**What you will do:** Recast all of the data below as a numbered list, leaving out any blank lines.

== Data shown ==

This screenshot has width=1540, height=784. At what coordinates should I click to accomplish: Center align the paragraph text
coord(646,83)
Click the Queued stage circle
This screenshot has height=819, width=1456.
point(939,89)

===

**Correct answer:**
1. This screenshot has width=1540, height=784. At what coordinates should I click to accomplish: Center align the paragraph text
2. coord(646,83)
3. Click the Queued stage circle
4. This screenshot has height=819, width=1456.
5. point(939,89)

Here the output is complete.